Le bilan sociétal a été expérimenté par d’autres organisations ne relevant pas du
secteur de l’économie sociale et ce dans différents pays européens.
- la SME Key qui concerne l’évaluation des PME. C’est un instrument destiné à aider
les PME à accéder à une gestion socialement responsable. Concrètement, la SME
Key est un outil d’aide en ligne destiné à mesurer et constater les actions
réalisées en matière de responsabilité sociale. Il est très proche du référentiel du
bilan sociétal et se compose d’environ 270 questions. Il est en cours de test dans
5 pays européens depuis 2002.
- l’indice social danois (social danish index) : son but est d’évaluer le degré auquel
une entreprise se montre à la hauteur de ses responsabilités sociales. Il s’agit
d’une notation globale sur 22 thèmes dans les champs des ressources humaines
et l’ouverture de l’entreprise sur l’extérieur. Il permet de déceler les points à
améliorer et suivre son évolution
Parmi les démarches volontaires des entreprises pour construire leur crédibilité,
certaine font de la prévention en adoptant des codes de conduite parfois appelés
« chartes éthiques » mais leur prolifération a nuit à leur crédibilité et beaucoup de codes
ne comportent que des principes généraux qui ne permettent pas une mise en œuvre
17
effective des dispositifs de RSE. L’OCDE et l’OIT soulignent le manque de transparence
des codes de conduite.
Parmi les dispositifs, on trouve également les labels sociaux. Un label est destiné à
certifier qu’un produit ou un service est conforme à des caractéristiques décrites dans un
référentiel et fait l’objet de contrôles. Il existe peu de labels sociaux, mais beaucoup de
labels environnementaux. On parle alors d’écolabels.

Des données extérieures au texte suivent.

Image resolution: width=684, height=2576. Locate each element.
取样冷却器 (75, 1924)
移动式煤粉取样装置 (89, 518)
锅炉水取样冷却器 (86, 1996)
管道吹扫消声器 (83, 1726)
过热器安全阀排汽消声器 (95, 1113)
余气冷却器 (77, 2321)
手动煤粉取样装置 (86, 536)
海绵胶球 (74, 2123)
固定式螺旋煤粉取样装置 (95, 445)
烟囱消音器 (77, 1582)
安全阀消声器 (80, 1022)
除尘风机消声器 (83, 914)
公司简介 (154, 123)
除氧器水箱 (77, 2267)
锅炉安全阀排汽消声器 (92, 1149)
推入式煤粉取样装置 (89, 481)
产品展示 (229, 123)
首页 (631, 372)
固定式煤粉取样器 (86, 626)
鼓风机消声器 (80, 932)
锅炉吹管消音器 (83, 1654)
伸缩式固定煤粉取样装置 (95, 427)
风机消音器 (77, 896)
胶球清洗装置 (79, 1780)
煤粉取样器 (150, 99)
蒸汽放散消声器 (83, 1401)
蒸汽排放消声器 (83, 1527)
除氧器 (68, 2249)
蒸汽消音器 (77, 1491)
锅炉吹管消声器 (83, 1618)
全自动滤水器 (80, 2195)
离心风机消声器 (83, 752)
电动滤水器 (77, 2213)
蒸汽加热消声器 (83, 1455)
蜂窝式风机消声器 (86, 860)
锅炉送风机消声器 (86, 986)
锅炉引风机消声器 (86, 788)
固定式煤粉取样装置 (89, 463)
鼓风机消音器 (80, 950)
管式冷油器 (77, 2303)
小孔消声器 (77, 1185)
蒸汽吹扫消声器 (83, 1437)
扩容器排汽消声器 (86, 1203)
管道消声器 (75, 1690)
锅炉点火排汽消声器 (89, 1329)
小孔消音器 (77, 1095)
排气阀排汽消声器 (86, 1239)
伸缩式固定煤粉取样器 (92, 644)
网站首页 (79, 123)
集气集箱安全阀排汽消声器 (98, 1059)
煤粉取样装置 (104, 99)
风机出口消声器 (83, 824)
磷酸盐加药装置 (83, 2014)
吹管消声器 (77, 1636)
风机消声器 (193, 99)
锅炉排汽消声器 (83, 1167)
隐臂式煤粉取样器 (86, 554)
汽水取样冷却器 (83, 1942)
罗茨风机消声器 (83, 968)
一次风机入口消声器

Les labels viennent principalement de la société civile alors que les certifications sont
issues des milieux économiques. Encore une fois le foisonnement de labels souvent
auto-déclarés nuit à leur efficacité et introduit une source de confusion
La Belgique a adopté le premier label social en 2002 qui assure au consommateur que
l’entreprise productrice a respecté les conventions de base de l’OIT qui portent sur la
liberté syndicale, l’interdiction du travail forcé, la lutte contre les discriminations et le
travail des enfants.
La régulation sociale internationale est un enjeu qui entraîne une course de vitesse entre
les prétendants à la normalisation pour développer et imposer leur propre référentiel.
On distingue la régulation volontaire, autorégulation de la part des entreprises et une
régulation plus contraignante souvent demandée par les ONG, voire les syndicats.
18
L’objectif est d’élaborer une norme de responsabilité sociale de l’entreprise en vue de la
protection des consommateurs dans un marché globalisé.
L’analyse des pratiques de reporting peut se faire selon plusieurs axes : contenu (qualité
des informations), destinataires, forme, fiabilité (quels indicateurs ?).
La proportion d’entreprises multinationales publiant un rapport sociétal a cru de 35 % à
45 % entre 1998 et 2001.
On constate que les contenus des rapports publiés restent pour l’essentiel déclaratifs. Ils
évitent de présenter les points faibles et occultent les problèmes. Par ailleurs, il est
difficile d’établir des comparaisons sur plusieurs années.
On peut s’interroger alors sur les enjeux théoriques de leur publication :
19
- il peut s’agir soit de contrôler les dirigeants en les incitant à plus de transparence.
C’est une approche qui met en avant la « théorie de l’agence ».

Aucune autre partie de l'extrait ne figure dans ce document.